Count every line of the material that holds the string "agent". Respond with the total only.

*** Opening Dataset extract ***

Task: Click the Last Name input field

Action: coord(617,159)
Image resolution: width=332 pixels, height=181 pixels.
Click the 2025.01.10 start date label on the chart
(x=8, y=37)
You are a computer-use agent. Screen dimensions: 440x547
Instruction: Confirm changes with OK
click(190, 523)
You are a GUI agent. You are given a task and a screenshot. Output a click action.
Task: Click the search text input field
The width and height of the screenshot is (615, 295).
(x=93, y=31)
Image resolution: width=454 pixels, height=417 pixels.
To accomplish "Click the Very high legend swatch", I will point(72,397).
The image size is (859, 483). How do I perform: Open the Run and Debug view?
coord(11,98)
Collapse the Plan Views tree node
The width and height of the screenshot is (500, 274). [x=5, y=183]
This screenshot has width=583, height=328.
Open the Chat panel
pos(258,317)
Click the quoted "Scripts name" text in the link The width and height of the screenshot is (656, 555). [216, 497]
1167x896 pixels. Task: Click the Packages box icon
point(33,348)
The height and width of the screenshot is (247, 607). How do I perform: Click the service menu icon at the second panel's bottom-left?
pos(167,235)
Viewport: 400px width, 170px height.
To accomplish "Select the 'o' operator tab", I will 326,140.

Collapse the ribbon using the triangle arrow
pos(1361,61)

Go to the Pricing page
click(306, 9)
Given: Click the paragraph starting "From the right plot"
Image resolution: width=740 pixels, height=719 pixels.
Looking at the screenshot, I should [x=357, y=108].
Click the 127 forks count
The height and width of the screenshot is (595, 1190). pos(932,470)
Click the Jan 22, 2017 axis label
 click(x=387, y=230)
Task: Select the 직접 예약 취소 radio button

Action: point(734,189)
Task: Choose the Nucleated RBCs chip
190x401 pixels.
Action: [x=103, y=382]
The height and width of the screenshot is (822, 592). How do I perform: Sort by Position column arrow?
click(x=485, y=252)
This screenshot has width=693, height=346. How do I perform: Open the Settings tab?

*** Closing Dataset extract ***

# Written reply
2